For some reason it seemed that because I’m the woman in the family and of course mam has carried out those duties far too long! I was expected to pop in to the kitchen as and when was needed.
I, of course, had other ideas and said I wouldn’t be doing that.
Yes, certain siblings might have had a hard year – yes they no doubt needed TLC during the festive season – but what of me?
Grab your own cuppa on the way in, cook a feast and if I was daft enough, for the entire four day break – then grab a cuppa on the way out yourself and hey by the way “How am I?!”
I honest to God don’t think I was asked that question once.
Now, I understand that other siblings had been through hard times lately and I felt sorry for them too – I wanted to be there for them.
But when I felt such little regard was paid to me, myself and I, needing a wee touch of Christmas warmth from my family, well what can I say – I had it with the family.
I’m sure it will forever be known as the ‘Great Stephen’s Day War,’ and it will go down in family history as ‘her fault.’

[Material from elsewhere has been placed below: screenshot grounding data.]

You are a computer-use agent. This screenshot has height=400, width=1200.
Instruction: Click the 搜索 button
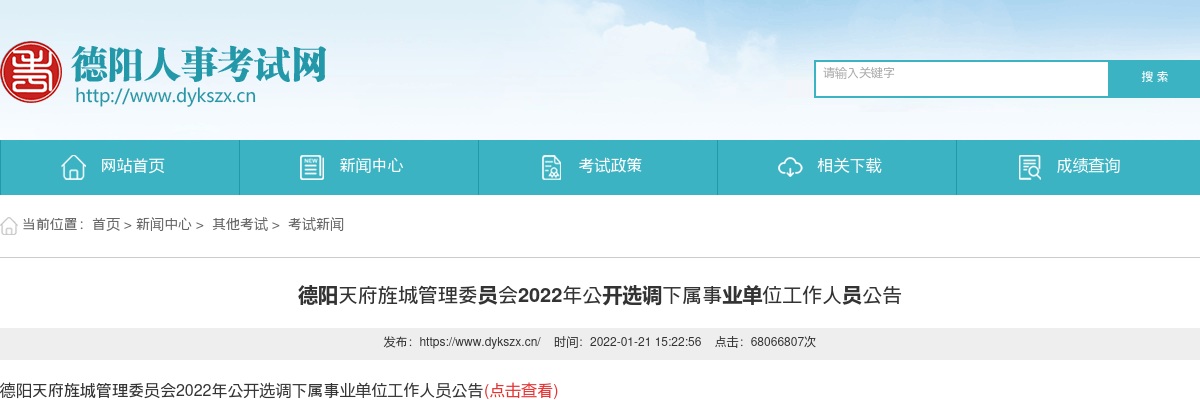[x=1155, y=78]
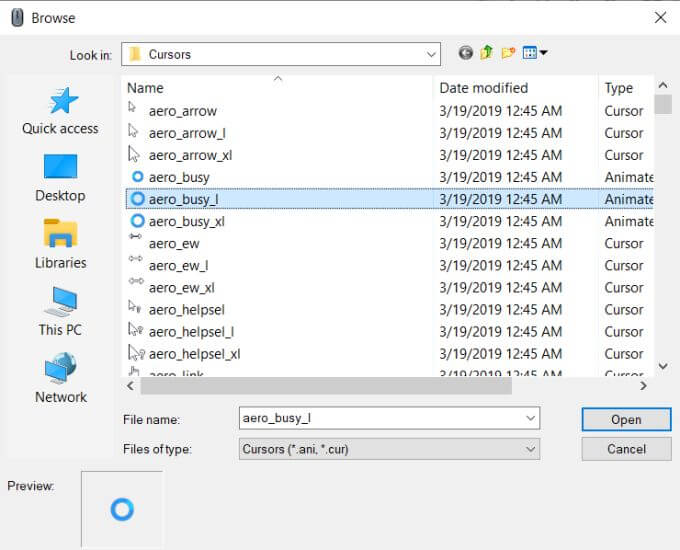Open Network location in sidebar
The width and height of the screenshot is (680, 550).
click(60, 378)
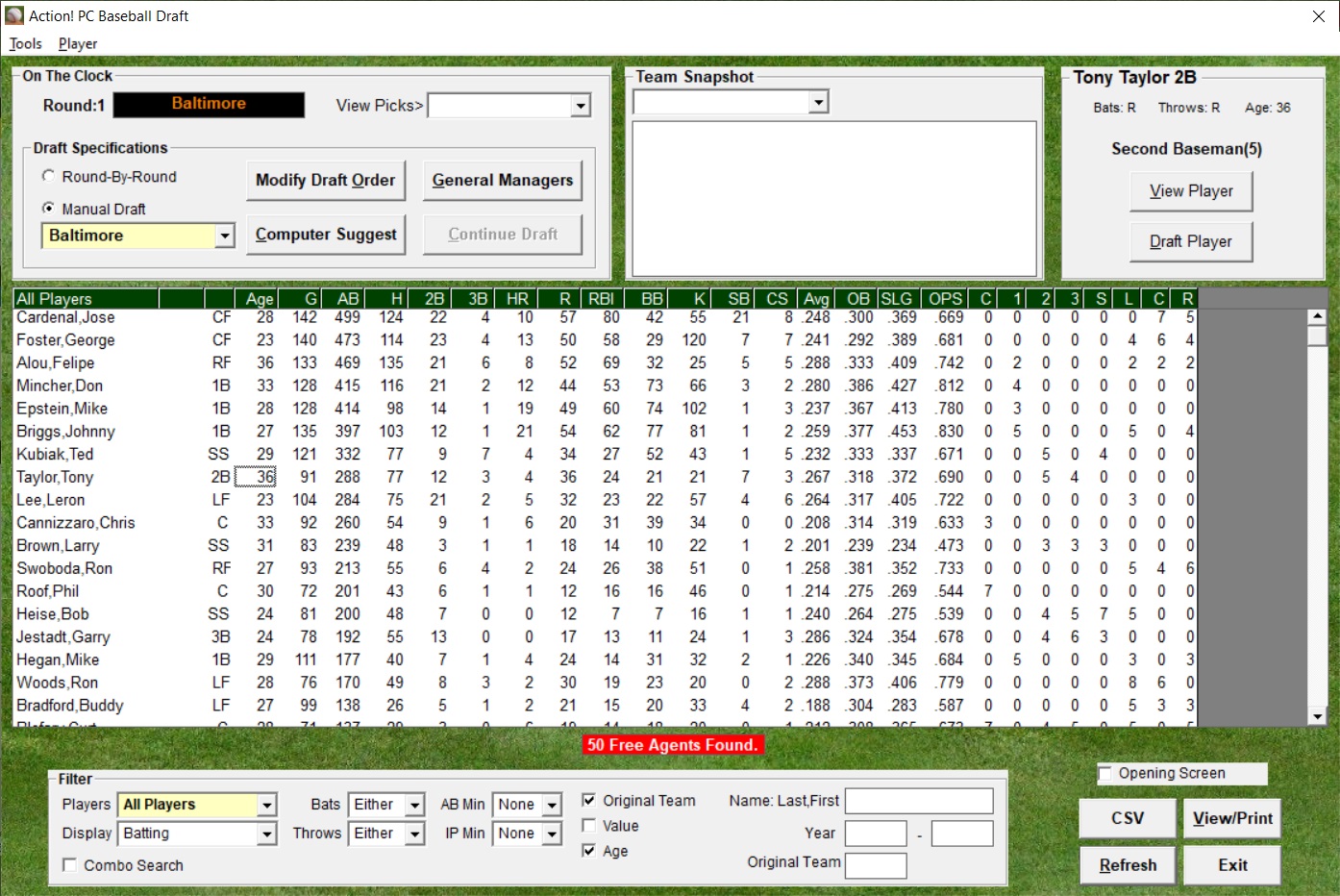Click the Draft Player button

point(1190,241)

Rows usually do. And I’ll be honest I can be vocal. But push me too far and I will tell the truth, loudly and of course regret it later.
I guess it’s my nature. A kind of defence mechanism, no doubt inbuilt from being the only girl, and I’d hazard a guess, down also to my dad.
In life in general I have a fighter attitude when it comes down to it. In my career, in friendships, with lovers and yes, with family.
I would, of course, prefer to be the mellow, let-it-wash-all-over-you type of woman, but what can I say, I’m not and it’s virtually impossible to change personality.
Don’t get me wrong I can be a fluffy bunny and very thoughtful too. I’ll be your best friend when you need me – but if I feel you’re taking me for granted or mistreating me, I am likely to blow. Don’t want to, just do.
So like a moth to a flame, a Santa to an elf, a snow to a flake or a drunk to a bottle of whisky, it was always going to happen.
The family united and I divided.
As I saw it, I stood up to bull@@@ and realised just what Kate and Brad were all about now.
Okay so Brad’s family in the movie, were a bunch of redneck hicks and Kate’s, a controlling bunch of snobs – but sadly, after the Christmas I’ve just had, I can see why ‘charity work’ could be the perfect excuse to escape festive fights.

But am I alone? I think not.
Apparently it’s actually a condition! Hypercoprescence it’s been labelled and it’s said to take place when families squeezed together in often right spaces, 24 hours a day.
Professor Melanie Booth-Butterfield, a communications expert at the University of West Virginia, said that verbal warfare occurs when people tried to ‘strike out’ and reclaim their independence.
She said that Hypercoprescence takes place when there is a ‘large dose of family at once’.
Over Christmas families have to share the same house, the same bathroom and have to contend with young children stomping round the house .
Family members become irritable because their autonomy has been stripped away by the tight schedule of meals, walks and family time.
She said: “When you are in a relationship you expect to be together some of the time. You don’t tend to expect to be together 24/7.” Professor Booth-Butterfield said that pressures at Christmas time came from what she called the ‘ABCs’; alcohol, bathrooms and children. The more relatives there are and the smaller the house is, more pressure would build, according to the professor.
One of the tips the professor gave was to take independent time away from the family during the season.
Another was to not take things so seriously. To loosen up. So when your brother insults you, just go ‘pah. Whatever.’ And move on.
Often easier said than done.
She also advised that people speak to their family throughout the year so it doesn’t come as a big culture shock when you have to speak to them during a prolonged period at Christmas.
Well, I’m not sure – maybe it will be the ‘charity’ expedition to Kathmandu next December for me quite frankly.
At least I probably can’t argue with anyone speaking a language I don’t understand.